How to run a local LLM on a Raspberry Pi and chat with it via a Ruby Telegram bot

Run a Local LLM on Raspberry Pi with a Ruby Telegram Bot

Run a Local LLM on Raspberry Pi with a Ruby Telegram Bot

This guide walks you through setting up a Raspberry Pi with a local LLM (via Ollama) and a Ruby-based Telegram bot so you can chat with your model from your phone. All processing stays on your Pi.

Table of contents


Preparation

Get your hardware and credentials ready before you start.

Raspberry Pi & hardware

This guide uses a Raspberry Pi 4 (4+ GB RAM). It also works on other Debian-based machines (cloud VMs, etc.) using the same commands.

You need:

  • Raspberry Pi 4, 8+ GB RAM
  • Official Raspberry Pi power adapter (other adapters often cause instability)
  • External storage: 1+ TB USB3; SSD recommended (we boot from this, not a microSD card)

Optional:

  • Raspberry Pi case (cooling and protection)
  • USB thumb drive or microSD for backups

Write down your passwords

Use unique, strong passwords (at least 12 characters).

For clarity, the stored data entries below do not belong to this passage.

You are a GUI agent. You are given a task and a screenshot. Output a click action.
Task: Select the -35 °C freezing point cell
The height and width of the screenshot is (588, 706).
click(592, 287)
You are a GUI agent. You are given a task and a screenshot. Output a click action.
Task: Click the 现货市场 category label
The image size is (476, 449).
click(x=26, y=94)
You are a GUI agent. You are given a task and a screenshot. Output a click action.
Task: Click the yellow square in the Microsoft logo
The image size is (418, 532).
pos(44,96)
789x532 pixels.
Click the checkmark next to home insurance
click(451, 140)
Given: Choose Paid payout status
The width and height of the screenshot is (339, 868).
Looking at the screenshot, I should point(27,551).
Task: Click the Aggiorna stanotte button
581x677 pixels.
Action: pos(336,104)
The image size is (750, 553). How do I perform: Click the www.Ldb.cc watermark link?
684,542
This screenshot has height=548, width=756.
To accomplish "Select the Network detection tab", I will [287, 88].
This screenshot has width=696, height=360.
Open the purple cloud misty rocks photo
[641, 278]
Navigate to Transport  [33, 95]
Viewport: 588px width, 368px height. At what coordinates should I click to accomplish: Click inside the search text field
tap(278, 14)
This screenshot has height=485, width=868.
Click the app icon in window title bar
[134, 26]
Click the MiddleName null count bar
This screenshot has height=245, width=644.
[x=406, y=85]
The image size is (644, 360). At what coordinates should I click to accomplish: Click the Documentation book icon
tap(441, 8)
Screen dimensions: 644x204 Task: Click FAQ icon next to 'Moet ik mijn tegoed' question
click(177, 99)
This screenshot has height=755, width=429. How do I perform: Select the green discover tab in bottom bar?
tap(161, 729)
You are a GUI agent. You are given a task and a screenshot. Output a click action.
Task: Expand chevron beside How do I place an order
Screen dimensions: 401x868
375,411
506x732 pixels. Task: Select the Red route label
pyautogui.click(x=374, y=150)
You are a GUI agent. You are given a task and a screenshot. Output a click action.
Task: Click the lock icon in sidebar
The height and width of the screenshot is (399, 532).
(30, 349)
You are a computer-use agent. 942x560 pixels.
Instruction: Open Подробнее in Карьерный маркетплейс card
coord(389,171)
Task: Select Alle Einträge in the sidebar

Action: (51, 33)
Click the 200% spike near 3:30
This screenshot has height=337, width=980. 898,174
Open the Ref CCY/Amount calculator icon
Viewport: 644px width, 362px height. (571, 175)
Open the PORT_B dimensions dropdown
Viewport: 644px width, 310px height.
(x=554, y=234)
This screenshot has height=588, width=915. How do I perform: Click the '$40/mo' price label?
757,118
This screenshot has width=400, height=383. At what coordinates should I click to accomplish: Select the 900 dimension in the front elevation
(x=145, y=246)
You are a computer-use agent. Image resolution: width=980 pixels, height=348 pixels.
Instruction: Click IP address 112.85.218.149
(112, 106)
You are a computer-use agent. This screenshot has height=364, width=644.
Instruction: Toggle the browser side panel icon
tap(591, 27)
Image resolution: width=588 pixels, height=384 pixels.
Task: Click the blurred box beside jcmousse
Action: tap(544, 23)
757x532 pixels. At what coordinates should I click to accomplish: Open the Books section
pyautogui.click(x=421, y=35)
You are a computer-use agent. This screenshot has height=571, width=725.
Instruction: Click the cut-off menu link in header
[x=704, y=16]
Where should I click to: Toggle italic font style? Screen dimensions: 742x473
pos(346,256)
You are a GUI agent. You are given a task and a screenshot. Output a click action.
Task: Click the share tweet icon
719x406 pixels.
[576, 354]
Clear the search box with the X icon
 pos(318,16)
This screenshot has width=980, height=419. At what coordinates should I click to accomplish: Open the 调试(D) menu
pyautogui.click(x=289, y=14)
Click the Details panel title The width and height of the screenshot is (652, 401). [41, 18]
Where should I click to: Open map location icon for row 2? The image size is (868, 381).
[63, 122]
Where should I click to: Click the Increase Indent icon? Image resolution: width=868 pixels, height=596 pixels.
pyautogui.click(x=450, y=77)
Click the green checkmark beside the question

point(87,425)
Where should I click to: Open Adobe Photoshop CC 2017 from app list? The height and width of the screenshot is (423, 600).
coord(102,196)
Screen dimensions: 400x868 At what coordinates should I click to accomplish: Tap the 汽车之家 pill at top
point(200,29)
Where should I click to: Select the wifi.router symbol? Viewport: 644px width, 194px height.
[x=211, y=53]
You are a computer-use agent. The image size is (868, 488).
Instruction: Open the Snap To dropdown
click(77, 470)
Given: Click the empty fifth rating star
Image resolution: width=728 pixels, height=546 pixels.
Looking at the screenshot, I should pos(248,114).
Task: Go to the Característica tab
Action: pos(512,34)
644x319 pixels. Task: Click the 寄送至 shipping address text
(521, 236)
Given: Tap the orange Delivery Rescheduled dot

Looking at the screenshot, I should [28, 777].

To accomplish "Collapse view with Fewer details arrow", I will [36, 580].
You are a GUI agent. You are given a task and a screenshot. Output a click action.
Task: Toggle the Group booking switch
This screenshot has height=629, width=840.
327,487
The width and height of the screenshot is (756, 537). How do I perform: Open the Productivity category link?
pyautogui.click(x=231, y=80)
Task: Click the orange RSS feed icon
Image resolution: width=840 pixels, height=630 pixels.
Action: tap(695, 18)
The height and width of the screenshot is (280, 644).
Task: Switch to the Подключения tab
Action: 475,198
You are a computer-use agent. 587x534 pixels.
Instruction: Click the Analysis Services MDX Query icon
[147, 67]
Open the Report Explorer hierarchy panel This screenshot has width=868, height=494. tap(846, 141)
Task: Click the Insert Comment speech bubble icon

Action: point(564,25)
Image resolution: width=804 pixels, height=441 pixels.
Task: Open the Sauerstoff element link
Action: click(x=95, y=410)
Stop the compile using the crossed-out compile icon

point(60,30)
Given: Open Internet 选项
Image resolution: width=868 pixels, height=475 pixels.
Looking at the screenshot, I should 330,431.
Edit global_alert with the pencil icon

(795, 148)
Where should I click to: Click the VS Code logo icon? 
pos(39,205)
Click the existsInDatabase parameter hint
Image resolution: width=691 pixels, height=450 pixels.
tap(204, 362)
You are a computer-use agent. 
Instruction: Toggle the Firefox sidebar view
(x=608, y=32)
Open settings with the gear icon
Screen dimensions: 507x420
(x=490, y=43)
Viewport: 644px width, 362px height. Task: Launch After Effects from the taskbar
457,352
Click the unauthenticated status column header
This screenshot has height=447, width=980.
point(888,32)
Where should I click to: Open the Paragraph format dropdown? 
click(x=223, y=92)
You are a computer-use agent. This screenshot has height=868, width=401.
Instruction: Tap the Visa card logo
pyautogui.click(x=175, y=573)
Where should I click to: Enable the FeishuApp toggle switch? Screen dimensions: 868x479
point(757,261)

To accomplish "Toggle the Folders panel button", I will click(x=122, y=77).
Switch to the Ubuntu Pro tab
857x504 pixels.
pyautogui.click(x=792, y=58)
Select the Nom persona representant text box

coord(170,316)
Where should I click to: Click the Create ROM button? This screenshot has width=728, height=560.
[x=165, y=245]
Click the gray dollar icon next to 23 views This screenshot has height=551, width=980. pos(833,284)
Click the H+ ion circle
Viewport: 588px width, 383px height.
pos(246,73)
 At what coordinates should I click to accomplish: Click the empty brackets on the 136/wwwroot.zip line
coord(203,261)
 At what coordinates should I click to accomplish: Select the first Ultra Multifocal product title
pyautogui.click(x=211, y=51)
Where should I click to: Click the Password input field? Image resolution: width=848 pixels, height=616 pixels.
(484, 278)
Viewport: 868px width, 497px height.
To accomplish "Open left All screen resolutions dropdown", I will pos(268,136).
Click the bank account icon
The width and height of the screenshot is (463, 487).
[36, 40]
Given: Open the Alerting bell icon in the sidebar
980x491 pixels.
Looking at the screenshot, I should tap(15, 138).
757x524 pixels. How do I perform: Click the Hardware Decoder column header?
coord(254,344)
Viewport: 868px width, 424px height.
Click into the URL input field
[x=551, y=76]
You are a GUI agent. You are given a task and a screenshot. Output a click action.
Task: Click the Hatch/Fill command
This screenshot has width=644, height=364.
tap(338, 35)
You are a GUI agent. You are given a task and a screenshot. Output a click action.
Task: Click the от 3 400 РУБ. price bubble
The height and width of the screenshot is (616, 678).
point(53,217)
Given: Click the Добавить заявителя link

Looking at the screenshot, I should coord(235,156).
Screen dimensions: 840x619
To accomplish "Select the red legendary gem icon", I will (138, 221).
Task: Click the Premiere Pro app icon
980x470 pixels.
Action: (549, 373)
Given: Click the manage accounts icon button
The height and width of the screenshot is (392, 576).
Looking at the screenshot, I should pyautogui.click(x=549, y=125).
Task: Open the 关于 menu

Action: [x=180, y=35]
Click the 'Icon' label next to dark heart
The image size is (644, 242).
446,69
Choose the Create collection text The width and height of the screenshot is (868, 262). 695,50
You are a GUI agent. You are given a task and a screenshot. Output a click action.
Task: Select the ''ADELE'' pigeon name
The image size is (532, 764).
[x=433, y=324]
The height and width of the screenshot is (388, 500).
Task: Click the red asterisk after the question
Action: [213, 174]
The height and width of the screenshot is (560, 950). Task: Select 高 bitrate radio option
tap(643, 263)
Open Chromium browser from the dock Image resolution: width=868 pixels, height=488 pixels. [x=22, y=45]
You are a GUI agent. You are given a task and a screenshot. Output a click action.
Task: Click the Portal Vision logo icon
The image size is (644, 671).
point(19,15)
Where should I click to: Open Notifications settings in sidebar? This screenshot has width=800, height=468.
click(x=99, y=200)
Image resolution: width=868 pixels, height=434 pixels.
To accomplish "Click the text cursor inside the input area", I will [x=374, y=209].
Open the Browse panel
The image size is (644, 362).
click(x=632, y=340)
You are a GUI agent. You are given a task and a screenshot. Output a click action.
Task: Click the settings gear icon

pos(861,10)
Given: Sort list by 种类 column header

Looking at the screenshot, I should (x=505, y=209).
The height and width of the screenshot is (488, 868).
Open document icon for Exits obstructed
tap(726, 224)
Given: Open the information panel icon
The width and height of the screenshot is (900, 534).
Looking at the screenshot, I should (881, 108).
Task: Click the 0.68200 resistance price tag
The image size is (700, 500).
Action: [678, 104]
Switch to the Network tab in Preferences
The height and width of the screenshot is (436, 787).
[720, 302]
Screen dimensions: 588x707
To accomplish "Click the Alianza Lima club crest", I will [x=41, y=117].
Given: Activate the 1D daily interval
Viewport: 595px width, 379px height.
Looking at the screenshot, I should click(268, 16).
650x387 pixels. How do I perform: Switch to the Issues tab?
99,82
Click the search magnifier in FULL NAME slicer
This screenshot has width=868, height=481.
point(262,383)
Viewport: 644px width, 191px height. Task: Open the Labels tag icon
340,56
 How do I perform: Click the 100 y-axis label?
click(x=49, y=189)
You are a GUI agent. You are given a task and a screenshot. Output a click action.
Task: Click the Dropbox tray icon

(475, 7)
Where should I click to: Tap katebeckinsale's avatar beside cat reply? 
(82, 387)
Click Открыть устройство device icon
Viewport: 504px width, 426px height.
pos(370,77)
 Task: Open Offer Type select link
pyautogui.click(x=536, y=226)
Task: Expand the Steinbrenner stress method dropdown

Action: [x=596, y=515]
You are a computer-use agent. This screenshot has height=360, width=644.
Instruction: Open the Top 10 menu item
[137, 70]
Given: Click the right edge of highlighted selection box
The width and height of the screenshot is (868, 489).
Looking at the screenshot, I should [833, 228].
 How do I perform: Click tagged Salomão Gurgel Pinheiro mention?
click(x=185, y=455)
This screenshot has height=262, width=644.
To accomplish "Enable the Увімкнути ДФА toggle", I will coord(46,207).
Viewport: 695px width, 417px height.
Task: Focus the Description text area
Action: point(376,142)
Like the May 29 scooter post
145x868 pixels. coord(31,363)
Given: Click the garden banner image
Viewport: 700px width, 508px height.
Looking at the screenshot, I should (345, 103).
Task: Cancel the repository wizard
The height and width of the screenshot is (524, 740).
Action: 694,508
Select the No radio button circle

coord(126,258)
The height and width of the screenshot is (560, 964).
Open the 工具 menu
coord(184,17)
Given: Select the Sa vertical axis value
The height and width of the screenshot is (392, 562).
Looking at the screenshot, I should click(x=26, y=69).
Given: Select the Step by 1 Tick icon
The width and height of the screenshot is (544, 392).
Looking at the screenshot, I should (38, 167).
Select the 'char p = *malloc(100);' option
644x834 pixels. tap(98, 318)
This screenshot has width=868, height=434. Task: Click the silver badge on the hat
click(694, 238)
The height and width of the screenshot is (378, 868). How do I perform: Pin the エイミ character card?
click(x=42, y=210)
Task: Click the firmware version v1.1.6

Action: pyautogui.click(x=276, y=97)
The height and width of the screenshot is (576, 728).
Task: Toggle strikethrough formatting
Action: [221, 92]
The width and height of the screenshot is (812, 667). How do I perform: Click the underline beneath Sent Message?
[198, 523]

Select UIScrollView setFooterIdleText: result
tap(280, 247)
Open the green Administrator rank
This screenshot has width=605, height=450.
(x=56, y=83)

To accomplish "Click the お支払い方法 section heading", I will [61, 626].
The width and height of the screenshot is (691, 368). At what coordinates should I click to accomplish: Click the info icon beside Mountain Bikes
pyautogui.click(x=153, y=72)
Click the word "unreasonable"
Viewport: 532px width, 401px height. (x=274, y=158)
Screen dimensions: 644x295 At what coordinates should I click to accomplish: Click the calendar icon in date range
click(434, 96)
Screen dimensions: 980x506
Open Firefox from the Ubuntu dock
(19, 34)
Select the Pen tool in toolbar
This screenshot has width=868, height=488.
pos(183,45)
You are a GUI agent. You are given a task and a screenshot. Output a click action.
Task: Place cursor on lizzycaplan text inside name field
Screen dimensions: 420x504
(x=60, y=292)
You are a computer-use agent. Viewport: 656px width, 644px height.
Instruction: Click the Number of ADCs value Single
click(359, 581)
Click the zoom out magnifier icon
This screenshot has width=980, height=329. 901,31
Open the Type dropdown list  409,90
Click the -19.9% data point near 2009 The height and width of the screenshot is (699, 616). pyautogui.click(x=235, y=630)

Avoid uncommon special characters, spaces, or quotes (' or ").

  • [ A ] Master user password (for the Pi user, e.g. admin)
  • [ B ] (Optional) Any other service passwords you plan to use

Store them somewhere safe (e.g. KeePassXC or your existing password manager).

Secure your home network

Before exposing any device, harden your home network and devices. Follow parts 1 and 2 of a guide like How to Secure Your Home Network Against Threats and apply what fits your router and devices.


Step 1: Create your Telegram bot

Do this early so you have the token ready.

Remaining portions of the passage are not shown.